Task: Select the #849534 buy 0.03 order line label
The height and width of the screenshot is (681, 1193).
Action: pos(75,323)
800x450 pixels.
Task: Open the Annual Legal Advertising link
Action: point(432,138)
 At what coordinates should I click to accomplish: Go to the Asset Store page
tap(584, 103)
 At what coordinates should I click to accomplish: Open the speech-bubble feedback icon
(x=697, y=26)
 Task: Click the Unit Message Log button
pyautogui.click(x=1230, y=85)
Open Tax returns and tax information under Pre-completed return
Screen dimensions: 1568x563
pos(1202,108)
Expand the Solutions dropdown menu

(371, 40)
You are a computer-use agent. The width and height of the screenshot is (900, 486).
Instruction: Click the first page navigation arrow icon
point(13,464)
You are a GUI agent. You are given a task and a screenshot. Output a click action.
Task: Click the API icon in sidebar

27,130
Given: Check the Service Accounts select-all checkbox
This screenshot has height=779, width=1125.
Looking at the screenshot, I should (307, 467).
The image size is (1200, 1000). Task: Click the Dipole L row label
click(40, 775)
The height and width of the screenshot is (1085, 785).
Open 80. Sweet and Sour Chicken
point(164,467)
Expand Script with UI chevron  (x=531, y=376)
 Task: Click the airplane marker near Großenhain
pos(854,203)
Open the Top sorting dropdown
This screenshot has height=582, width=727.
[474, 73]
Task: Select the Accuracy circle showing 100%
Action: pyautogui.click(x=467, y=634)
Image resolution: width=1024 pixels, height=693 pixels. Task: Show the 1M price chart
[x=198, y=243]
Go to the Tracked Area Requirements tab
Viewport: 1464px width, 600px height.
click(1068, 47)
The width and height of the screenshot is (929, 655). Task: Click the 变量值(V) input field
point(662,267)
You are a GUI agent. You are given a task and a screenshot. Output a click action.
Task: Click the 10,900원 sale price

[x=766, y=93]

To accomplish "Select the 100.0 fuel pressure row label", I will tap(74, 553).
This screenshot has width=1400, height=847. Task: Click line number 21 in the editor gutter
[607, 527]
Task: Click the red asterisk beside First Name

______________________________

Reproduce the material in full. Keep it identical to the original.

▸ **Your response**
Task: Select the #849534 buy 0.03 order line label
The height and width of the screenshot is (681, 1193).
Action: pos(75,323)
800x450 pixels.
Task: Open the Annual Legal Advertising link
Action: point(432,138)
 At what coordinates should I click to accomplish: Go to the Asset Store page
tap(584, 103)
 At what coordinates should I click to accomplish: Open the speech-bubble feedback icon
(x=697, y=26)
 Task: Click the Unit Message Log button
pyautogui.click(x=1230, y=85)
Open Tax returns and tax information under Pre-completed return
Screen dimensions: 1568x563
pos(1202,108)
Expand the Solutions dropdown menu

(371, 40)
You are a computer-use agent. The width and height of the screenshot is (900, 486).
Instruction: Click the first page navigation arrow icon
point(13,464)
You are a GUI agent. You are given a task and a screenshot. Output a click action.
Task: Click the API icon in sidebar

27,130
Given: Check the Service Accounts select-all checkbox
This screenshot has height=779, width=1125.
Looking at the screenshot, I should (307, 467).
The image size is (1200, 1000). Task: Click the Dipole L row label
click(40, 775)
The height and width of the screenshot is (1085, 785).
Open 80. Sweet and Sour Chicken
point(164,467)
Expand Script with UI chevron  (x=531, y=376)
 Task: Click the airplane marker near Großenhain
pos(854,203)
Open the Top sorting dropdown
This screenshot has height=582, width=727.
[474, 73]
Task: Select the Accuracy circle showing 100%
Action: pyautogui.click(x=467, y=634)
Image resolution: width=1024 pixels, height=693 pixels. Task: Show the 1M price chart
[x=198, y=243]
Go to the Tracked Area Requirements tab
Viewport: 1464px width, 600px height.
click(1068, 47)
The width and height of the screenshot is (929, 655). Task: Click the 变量值(V) input field
point(662,267)
You are a GUI agent. You are given a task and a screenshot. Output a click action.
Task: Click the 10,900원 sale price

[x=766, y=93]

To accomplish "Select the 100.0 fuel pressure row label", I will tap(74, 553).
This screenshot has width=1400, height=847. Task: Click line number 21 in the editor gutter
[607, 527]
Task: Click the red asterisk beside First Name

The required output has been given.